##### EXTRAIT DU TEXTE

L’OMS s’attaque aux mégots

À Genève, la COP11 de la Convention-cadre de l’OMS pour la lutte antitabac s’ouvre cette semaine sous un mot d’ordre : faire du mégot de cigarette un symbole mondial de pollution. L’idée d’interdire purement et simplement les filtres, plastiques et toxiques, n’est plus taboue. «La meilleure solution pour l’environnement serait de les supprimer», assène Andrew Black, chef par intérim du secrétariat de la CCLAT. Quatre mille cinq cents milliards de mégots sont jetés chaque année, devenant le déchet le plus répandu sur la planète. Non biodégradables, chargés de nicotine et de métaux lourds, ils contaminent les sols, les fleuves, les océans. Pour l’OMS, le lien entre tabac et climat est désormais établi. «Ces plastiques sont la première source de pollution des eaux», insiste Rüdiger Krech, directeur du programme Environnement et Changement climatique. Filtre ou pas, la toxicité reste la même, et l’industrie le sait. Elle contre-attaque en s’invitant, souvent en coulisses, au cœur des débats. L’OMS le répète : le lobby du tabac tente d’«infiltrer et saboter» la conférence. Derrière les mégots, un autre front : les nouveaux produits nicotiniques. Cigarettes électroniques, tabac chauffé, sachets aromatisés… L’OMS vient de fixer ses «lignes rouges». Tous présentent des risques, aucune preuve ne démontre leur bénéfice net, et leur marketing ciblant les jeunes est jugé alarmant. Plus de 15 millions d’adolescents vapotent déjà. Les chercheurs alertent : manque scolaire, troubles cognitifs, addiction précoce. Une «violation des droits de l’enfant», selon une étude publiée dans la revue BMJ. L’industrie réplique en invoquant la «réduction des risques», mais l’OMS balaie l’argument : substituer la combustion ne suffit pas à protéger la population. L’enjeu, dit-elle, n’est pas d’organiser la concurrence entre produits, mais de réduire la demande. Avertissements sanitaires, interdiction des arômes, taxation renforcée, régulation du commerce en ligne : le menu réglementaire s’annonce copieux. Genève sera donc un test. Dans un monde où le tabac tue plus de 7 millions de personnes chaque année, la bataille se joue désormais aussi sur les plages, dans les rivières et jusque dans les algorithmes des réseaux sociaux. L’OMS veut l’écrire noir sur blanc : la lutte antitabac est aussi une politique climatique. Et les mégots en sont le premier champ de bataille.

##########
##### DONNÉES

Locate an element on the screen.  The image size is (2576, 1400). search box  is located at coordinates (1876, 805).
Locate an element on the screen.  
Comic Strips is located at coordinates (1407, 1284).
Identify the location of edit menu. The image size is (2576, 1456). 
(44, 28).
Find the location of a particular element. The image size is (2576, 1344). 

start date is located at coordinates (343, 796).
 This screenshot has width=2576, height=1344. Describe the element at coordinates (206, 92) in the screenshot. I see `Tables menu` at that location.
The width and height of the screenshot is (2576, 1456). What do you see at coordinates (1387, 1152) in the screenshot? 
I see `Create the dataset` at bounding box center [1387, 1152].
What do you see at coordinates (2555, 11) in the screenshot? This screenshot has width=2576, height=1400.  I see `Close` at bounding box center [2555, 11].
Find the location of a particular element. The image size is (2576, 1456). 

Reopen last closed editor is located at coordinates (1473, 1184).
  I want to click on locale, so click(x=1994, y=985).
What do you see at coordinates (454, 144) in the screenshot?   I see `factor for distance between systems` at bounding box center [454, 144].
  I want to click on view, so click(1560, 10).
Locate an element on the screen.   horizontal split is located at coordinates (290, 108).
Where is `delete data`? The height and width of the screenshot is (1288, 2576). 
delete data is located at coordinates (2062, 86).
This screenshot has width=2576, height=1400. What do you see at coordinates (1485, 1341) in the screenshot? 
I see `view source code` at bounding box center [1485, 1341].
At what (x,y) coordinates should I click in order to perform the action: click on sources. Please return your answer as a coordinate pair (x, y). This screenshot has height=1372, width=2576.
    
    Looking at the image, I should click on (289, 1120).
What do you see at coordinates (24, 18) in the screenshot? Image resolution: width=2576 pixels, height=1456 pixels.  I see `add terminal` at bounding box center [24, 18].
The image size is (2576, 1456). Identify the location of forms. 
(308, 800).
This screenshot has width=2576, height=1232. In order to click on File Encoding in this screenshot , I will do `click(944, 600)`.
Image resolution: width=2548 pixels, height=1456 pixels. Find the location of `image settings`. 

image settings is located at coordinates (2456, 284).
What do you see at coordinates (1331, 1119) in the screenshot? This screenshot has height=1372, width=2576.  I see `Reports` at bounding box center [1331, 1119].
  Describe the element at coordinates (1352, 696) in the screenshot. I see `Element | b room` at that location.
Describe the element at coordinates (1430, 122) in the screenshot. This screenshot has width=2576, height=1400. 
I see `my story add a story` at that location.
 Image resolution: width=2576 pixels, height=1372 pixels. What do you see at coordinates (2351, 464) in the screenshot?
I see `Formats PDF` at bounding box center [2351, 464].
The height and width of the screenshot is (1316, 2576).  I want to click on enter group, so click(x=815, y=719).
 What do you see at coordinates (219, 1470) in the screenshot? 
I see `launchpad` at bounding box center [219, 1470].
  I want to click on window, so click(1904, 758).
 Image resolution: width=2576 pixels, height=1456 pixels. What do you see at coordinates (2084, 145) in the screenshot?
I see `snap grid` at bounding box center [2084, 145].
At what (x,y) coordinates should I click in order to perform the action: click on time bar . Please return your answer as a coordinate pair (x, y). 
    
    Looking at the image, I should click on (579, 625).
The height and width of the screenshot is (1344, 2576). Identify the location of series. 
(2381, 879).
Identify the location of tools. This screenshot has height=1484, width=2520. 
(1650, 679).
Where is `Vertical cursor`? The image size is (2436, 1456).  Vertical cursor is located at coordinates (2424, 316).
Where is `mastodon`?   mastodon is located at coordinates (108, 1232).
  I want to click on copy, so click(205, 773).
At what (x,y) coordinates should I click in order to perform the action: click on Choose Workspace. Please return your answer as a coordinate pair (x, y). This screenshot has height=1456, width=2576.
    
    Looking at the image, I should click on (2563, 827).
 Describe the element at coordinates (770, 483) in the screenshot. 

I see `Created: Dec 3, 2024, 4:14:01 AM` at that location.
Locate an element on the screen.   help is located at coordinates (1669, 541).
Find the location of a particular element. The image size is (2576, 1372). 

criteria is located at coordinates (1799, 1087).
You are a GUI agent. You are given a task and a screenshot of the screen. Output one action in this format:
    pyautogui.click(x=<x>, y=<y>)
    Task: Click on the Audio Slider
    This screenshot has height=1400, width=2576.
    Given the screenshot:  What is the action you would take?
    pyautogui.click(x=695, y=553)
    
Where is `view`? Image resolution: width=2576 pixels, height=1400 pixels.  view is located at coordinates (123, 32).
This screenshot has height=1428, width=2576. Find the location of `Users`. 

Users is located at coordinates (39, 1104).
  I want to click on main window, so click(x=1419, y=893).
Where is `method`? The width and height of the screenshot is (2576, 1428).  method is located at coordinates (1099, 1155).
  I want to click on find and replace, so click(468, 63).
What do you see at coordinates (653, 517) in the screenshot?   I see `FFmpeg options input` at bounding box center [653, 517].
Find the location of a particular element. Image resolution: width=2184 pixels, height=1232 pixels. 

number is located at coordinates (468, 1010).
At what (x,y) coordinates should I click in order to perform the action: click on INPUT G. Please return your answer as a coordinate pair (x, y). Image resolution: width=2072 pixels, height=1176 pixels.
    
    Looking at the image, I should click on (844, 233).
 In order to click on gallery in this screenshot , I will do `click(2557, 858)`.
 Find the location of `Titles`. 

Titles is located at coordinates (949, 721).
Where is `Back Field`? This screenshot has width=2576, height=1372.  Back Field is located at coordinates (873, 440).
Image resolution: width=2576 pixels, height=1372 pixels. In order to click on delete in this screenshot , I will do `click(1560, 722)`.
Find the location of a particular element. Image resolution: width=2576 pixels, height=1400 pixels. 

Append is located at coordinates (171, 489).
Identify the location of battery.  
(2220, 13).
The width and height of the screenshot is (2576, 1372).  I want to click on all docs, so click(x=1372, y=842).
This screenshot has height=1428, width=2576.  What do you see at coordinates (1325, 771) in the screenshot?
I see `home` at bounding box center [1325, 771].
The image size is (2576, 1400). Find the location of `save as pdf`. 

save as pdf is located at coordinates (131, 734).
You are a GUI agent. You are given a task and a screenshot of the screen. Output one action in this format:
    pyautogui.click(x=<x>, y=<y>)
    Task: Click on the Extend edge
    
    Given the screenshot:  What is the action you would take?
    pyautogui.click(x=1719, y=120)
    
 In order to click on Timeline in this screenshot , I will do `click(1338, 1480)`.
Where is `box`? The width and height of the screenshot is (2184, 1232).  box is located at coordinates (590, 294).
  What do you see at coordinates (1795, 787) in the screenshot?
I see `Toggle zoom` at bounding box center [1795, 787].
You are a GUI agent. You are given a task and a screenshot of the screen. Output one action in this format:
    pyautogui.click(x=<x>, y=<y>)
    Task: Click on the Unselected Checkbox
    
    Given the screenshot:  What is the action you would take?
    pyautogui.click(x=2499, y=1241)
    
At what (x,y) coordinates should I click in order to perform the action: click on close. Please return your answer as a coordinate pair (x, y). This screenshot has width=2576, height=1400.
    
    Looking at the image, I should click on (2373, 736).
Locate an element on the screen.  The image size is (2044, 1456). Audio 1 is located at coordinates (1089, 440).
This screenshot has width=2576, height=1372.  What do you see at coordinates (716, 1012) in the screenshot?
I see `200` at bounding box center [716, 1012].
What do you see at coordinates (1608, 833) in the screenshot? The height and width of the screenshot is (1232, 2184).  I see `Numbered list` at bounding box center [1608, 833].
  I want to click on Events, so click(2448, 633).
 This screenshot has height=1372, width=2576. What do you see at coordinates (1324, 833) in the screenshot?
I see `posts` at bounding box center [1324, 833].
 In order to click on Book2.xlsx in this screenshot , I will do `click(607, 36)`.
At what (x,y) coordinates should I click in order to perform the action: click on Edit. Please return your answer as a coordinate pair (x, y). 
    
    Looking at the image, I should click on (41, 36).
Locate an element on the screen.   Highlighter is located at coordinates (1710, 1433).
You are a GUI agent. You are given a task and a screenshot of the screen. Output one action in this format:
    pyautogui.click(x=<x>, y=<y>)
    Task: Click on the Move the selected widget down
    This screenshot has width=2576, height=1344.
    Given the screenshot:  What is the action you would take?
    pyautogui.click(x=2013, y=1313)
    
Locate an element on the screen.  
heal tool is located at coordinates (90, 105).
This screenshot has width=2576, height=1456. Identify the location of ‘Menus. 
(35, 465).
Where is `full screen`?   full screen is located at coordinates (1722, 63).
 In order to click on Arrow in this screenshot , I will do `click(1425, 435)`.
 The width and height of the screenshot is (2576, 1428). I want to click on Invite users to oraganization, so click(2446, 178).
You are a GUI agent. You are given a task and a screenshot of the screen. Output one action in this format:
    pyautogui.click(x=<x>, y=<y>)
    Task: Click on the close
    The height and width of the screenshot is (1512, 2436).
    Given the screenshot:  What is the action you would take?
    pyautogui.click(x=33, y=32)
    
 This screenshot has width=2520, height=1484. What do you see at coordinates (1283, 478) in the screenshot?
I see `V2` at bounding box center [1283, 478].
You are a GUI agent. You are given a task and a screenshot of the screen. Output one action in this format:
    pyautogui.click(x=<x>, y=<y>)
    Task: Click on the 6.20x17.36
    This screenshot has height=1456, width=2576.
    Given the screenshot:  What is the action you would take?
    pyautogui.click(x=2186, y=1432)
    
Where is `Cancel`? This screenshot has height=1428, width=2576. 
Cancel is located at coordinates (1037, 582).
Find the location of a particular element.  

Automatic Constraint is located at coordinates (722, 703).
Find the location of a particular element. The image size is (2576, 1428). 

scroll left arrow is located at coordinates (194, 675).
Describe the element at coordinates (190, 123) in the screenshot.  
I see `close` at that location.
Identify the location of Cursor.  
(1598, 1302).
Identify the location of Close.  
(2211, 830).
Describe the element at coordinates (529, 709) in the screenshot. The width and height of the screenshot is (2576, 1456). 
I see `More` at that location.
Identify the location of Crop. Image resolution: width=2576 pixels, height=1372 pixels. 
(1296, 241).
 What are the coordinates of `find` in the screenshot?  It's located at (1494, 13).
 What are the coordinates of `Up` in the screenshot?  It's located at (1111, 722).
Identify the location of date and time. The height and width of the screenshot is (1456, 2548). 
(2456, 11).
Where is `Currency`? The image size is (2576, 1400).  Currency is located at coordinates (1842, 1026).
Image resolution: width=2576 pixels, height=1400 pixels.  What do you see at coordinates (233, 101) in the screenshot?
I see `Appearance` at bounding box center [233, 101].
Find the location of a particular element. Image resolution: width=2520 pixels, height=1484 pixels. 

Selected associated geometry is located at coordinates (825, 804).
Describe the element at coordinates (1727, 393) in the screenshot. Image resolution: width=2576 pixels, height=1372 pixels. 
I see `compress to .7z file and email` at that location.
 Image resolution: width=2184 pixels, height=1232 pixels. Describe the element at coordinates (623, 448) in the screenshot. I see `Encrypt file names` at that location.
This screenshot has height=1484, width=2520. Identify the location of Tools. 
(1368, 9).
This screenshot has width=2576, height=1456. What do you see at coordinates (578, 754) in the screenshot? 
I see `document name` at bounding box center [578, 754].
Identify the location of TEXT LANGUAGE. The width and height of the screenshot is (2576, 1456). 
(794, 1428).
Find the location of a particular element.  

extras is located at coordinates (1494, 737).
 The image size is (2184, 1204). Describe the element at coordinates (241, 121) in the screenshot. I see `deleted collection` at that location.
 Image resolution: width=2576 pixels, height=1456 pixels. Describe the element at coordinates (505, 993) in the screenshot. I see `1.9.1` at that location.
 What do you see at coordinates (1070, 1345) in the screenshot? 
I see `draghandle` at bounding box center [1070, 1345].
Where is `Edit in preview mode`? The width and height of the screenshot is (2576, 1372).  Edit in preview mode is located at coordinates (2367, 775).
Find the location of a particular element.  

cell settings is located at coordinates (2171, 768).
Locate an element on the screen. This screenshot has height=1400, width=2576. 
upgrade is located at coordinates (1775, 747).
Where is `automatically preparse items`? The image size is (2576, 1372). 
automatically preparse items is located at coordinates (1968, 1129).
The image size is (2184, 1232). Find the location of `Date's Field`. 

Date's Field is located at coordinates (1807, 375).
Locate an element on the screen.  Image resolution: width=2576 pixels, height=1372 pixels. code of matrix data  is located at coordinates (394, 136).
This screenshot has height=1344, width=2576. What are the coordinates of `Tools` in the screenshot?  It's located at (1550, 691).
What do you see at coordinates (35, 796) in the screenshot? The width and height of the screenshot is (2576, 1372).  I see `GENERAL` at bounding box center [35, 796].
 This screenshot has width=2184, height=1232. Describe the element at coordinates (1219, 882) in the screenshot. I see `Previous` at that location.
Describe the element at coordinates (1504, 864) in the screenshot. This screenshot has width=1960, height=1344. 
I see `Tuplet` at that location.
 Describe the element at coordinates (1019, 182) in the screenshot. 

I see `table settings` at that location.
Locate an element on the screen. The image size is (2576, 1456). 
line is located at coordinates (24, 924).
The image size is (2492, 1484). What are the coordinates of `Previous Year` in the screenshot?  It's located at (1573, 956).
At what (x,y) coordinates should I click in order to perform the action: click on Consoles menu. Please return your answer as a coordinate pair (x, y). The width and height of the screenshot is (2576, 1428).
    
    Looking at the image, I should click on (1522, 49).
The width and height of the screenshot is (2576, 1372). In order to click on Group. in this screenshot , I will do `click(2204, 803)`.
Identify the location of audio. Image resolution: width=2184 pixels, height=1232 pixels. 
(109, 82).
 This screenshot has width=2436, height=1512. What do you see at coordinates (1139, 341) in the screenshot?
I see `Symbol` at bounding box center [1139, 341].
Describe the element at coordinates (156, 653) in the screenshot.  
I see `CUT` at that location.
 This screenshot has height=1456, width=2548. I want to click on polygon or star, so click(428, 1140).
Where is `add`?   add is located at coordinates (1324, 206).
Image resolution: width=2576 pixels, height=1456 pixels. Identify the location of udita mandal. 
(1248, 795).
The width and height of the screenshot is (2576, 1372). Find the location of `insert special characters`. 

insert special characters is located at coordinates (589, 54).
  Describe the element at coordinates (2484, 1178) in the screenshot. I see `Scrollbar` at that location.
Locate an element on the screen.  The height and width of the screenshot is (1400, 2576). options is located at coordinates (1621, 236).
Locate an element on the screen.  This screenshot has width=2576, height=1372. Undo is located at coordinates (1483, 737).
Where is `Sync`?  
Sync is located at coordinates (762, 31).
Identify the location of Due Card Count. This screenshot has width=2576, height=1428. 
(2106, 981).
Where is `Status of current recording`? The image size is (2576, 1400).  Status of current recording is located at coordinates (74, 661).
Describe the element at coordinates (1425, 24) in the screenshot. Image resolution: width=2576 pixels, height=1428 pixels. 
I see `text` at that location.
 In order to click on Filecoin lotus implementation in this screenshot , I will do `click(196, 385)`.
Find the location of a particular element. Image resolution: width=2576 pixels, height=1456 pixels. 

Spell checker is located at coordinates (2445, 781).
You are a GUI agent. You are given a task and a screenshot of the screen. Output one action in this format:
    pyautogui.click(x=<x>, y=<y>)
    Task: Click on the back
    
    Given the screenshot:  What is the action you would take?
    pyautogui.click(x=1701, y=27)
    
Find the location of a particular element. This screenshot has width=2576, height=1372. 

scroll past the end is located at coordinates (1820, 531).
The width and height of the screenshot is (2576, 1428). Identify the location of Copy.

##########

» QUESTIONS
1/ Dans l'extrait, relevez toutes les mesures qui composent le « menu réglementaire ».
2/ Répondez à ces questions d'après l'extrait :
(a) Combien de mégots sont jetés chaque année ?
(b) Quelle fonction occupe Andrew Black ?
(c) Combien de personnes le tabac tue-t-il chaque année ?
Répondez en vous fondant uniquement sur l'extrait.

» RÉPONSES POINT PAR POINT
1/
- Avertissements sanitaires
- Interdiction des arômes
- Taxation renforcée
- Régulation du commerce en ligne

2/
(a) Quatre mille cinq cents milliards.
(b) Chef par intérim du secrétariat de la CCLAT.
(c) Plus de 7 millions.